Airbnb recently used an online experiment to test the effectiveness of a redesigned search page on its website. The proposed design (shown below) specifically emphasized pictures of the listings and the map that displays where listings are located. Before rolling out the new design permanently, Airbnb wanted to make sure that it would have a positive impact on its users. They randomly selected a subset of users and assigned them into two groups: the treatment group would have access to the redesigned search page while the control group would continue to see the old design. The booking rate was then used to test for differences.
The airbnb data set contains n = 10,000
observations from the online experiment.
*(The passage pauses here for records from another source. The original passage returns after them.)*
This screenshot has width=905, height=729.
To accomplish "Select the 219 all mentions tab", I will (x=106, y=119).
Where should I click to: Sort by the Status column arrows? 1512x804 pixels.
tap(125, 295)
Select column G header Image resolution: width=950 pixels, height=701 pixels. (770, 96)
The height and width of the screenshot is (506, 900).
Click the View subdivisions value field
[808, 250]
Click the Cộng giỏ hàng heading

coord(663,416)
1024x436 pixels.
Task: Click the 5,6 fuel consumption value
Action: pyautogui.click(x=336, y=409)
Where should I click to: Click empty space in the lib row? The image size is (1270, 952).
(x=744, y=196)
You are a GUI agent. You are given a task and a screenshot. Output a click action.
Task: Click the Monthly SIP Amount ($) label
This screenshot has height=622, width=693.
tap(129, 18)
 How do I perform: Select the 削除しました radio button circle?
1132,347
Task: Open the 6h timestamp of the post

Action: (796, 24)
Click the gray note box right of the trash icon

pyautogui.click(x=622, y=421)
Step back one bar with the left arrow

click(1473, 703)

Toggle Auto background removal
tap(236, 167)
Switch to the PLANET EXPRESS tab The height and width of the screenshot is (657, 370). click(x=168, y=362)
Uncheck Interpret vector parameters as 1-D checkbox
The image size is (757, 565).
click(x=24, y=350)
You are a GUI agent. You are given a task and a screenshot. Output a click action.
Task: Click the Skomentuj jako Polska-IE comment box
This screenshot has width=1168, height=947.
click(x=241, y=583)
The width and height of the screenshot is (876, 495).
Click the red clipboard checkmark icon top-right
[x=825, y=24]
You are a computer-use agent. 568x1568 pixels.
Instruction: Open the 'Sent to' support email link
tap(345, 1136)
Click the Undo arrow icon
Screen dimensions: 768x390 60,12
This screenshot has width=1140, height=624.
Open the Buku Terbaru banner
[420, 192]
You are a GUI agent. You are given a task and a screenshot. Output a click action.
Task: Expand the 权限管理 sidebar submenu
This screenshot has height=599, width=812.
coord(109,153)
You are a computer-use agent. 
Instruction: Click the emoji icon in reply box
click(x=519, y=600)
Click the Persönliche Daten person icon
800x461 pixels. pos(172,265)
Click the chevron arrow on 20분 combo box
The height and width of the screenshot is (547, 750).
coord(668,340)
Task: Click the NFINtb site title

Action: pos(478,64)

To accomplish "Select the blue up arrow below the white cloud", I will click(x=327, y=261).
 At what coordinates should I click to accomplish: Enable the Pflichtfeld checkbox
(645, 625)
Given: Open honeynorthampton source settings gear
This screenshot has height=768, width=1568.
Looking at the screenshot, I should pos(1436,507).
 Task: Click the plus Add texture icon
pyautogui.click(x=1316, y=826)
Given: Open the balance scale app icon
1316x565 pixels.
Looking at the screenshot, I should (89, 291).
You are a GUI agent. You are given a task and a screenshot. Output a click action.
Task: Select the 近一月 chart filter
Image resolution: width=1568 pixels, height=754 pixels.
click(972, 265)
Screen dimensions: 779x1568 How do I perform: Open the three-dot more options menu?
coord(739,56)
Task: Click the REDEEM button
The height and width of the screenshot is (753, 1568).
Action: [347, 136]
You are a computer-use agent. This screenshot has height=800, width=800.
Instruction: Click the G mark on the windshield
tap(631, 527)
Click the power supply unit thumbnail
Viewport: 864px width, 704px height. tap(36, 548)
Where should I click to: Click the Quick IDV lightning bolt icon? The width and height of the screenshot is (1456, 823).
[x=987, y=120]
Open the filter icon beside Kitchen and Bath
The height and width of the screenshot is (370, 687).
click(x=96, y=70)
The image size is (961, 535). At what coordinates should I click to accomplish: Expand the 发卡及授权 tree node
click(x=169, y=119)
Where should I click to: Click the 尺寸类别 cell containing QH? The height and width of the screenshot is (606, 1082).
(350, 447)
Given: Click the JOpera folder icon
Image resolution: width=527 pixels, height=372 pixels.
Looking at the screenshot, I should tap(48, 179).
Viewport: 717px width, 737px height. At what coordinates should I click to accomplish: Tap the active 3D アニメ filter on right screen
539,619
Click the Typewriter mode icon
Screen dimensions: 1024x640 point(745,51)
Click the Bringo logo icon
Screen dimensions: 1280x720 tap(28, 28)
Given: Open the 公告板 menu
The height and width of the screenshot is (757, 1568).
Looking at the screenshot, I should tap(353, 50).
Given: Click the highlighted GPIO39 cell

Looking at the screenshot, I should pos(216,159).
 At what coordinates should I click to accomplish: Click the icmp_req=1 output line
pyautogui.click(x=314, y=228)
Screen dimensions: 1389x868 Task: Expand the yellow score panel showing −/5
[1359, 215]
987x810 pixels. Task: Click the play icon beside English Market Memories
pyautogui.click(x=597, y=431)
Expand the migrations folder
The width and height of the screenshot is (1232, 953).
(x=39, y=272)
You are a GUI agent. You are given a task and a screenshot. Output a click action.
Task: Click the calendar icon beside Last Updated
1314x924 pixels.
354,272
Each observation is a website
session and includes the following variables: book
indicates whether a purchase was made, and platform
indicates the treatment condition where 0 is the old search page and 1
is the redesigned page.
After downloading the data from Carmen, set the pat and load the data into R using
load("airbnb.RData")
airbnb$book[1:10]
## [1] 0 0 1 0 0 0 1 1 1 0
airbnb$platform[1:10]
## [1] 0 0 1 1 0 1 1 1 1 0
Booking rates for the two conditions
mean (airbnb$book[airbnb$platform == 0])
## [1] 0.3211809
mean (airbnb$book[airbnb$platform ==1])
## [1] 0.343832
t.test( airbnb$book[airbnb$platform==0], airbnb$book[airbnb$platform==1])
##
## Welch Two Sample t-test
##
## data: airbnb$book[airbnb$platform == 0] and airbnb$book[airbnb$platform == 1]
## t = -2.4042, df = 9985.1, p-value = 0.01623
## alternative hypothesis: true difference in means is not equal to 0
## 95 percent confidence interval:
## -0.041119396 -0.004182847
## sample estimates:
## mean of x mean of y
## 0.3211809 0.3438320
New booking has significant results, because the p-value is 0.01623, which is smaller than 0.05. So we reject the p-value, and can conclude that the new booking page is more effective than the old one.
Another variable I would include is the phone/tablet version of the old and new browsers. I am sure a lot of people research Air Bnbs from other devices besides their tbalets, so you are missing a large group of people by only looking at the new web page from a computer.